Exercise requirements: Convert the records into a two-column CSV headed "instruction" and "coordinates", one row per record, with each field quoted and line breaks replaced by spaces. Begin at the line that has "The image size", stop after the line that has "(x=32, y=425)", and leave the pictures out.

Excerpted data:
** BEGIN **

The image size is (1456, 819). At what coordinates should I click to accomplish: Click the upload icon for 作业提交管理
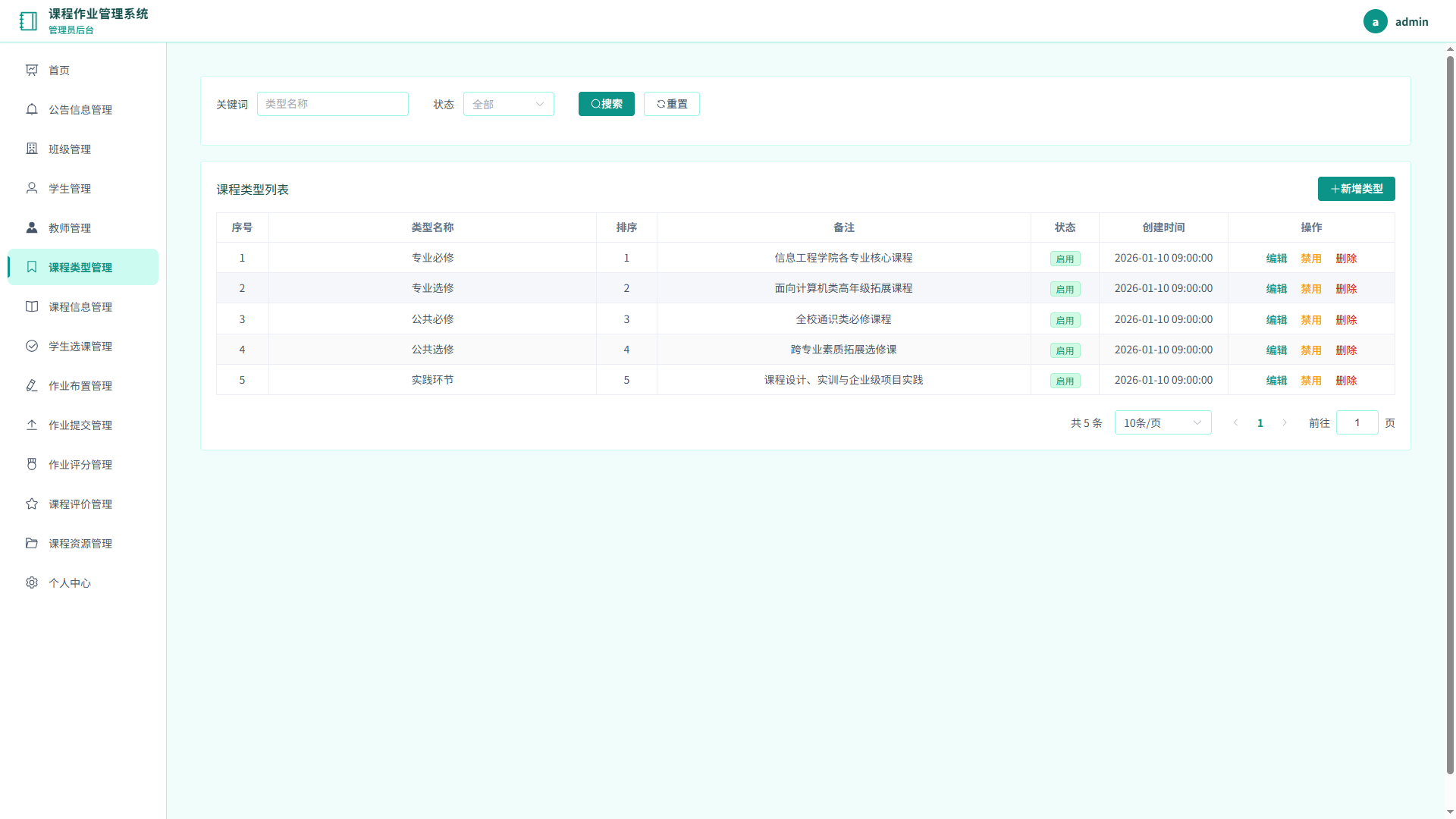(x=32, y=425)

** END **
** BEGIN **

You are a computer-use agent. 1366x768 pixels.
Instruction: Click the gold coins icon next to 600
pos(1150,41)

** END **

The solution:
instruction,coordinates
"The image size is (1456, 819). At what coordinates should I click to accomplish: Click the upload icon for 作业提交管理","(x=32, y=425)"